Though it's still got chumps saying "you're so money", there's one thing Swingers gets right about LA: there is no way you can take them to the Cup with the offsides on. Oh, and girls care about what you drive. Re-affirming the latter: Date My Ride.
A just-dropped personals site that doesn't care about trivial things like "personality" or "what you actually look like", DMR hooks you up with the girl/exhaust pipe of your dreams via a dropdown menu of the cars they may drive (ranging from Aston Martins to Volvos), as well as a "Spotted" section that's a lot like Missed Connections, also the original name for The Terminal, in which Tom Hanks is just really crappy at reading the airport maps. Among those Spotted around the country:
ZDustball: "I saw this awesome lifted F-250 turbo diesel with a 9ft whip antenna. Looks like it's actually used and not a 'Street Queen' either!" -- which makes total sense, since he wasn't anywhere near Donut Time on Highland.

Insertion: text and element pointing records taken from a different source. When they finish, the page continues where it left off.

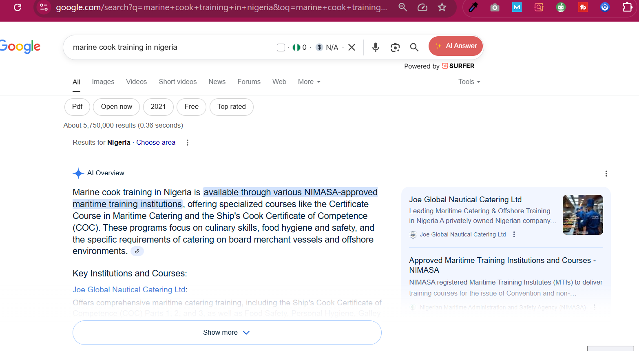Click the Joe Global Nautical Catering thumbnail image

coord(582,215)
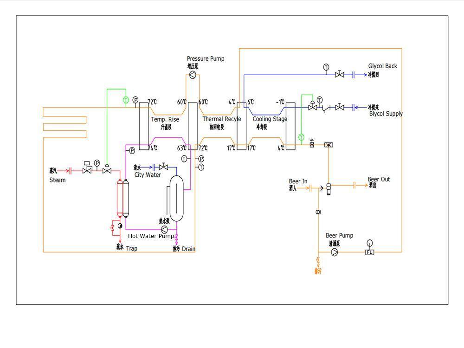Click the Pressure Pump symbol
This screenshot has height=348, width=464.
click(x=193, y=75)
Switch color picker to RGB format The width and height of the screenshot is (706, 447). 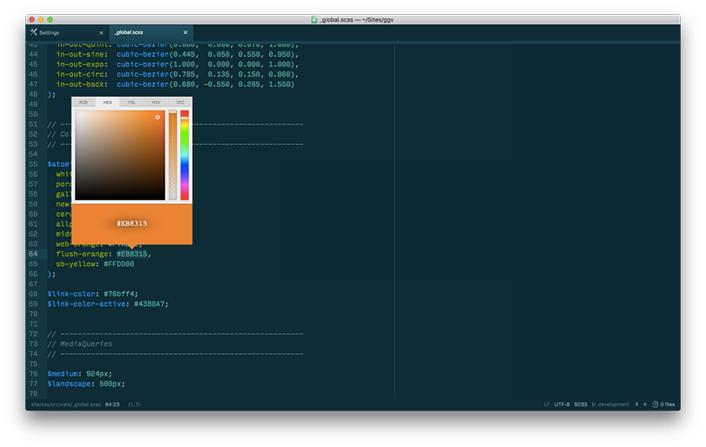pyautogui.click(x=83, y=102)
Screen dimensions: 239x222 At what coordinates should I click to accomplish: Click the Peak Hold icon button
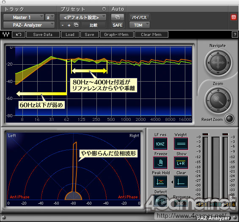coord(160,182)
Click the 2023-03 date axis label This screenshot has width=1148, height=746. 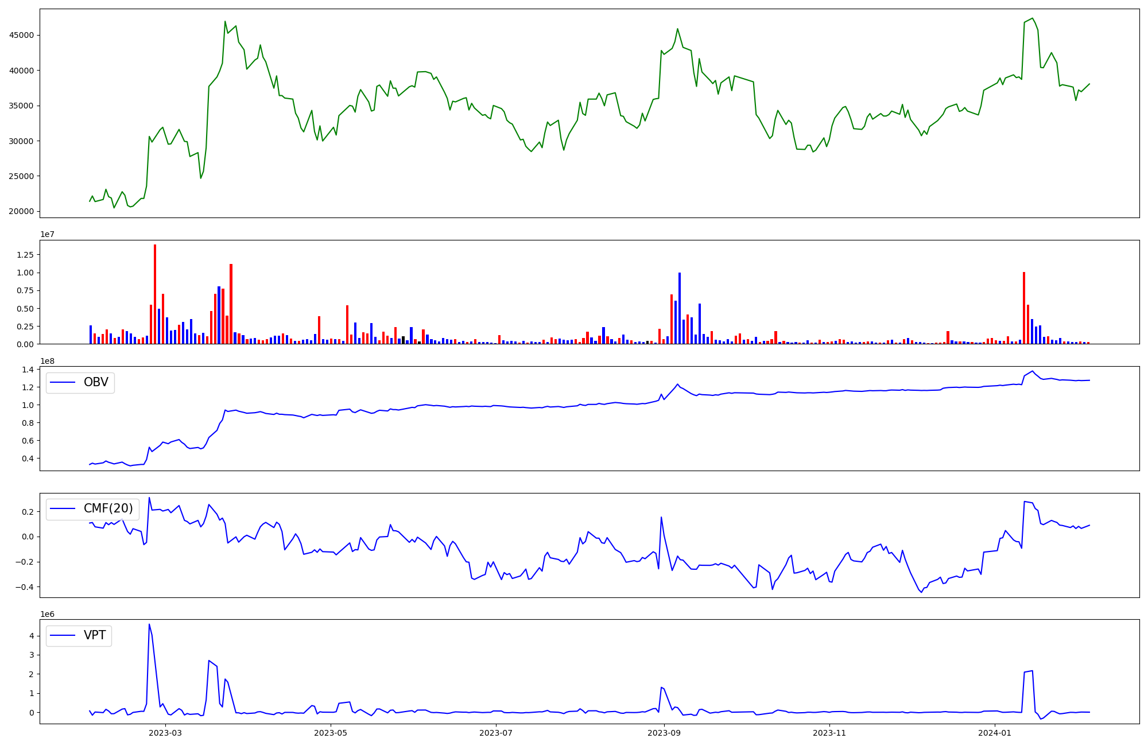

SaraM: "I saw black BMW (I think 7series). Cute guy was driving it. We kind of glanced at each other but then car got between us. Drop me a line" -- proof you can meet people locally. If you're super rich, and drive $90 K cars. DAMN YOU, LA!
PaulM: "Why there are no girls in here?"
As an incentive to new users, the site's also giving away some free iPods, which's great, but no insurance you'll actually use Date My Ride for its original use, and become a Cherry Poppin' Daddy.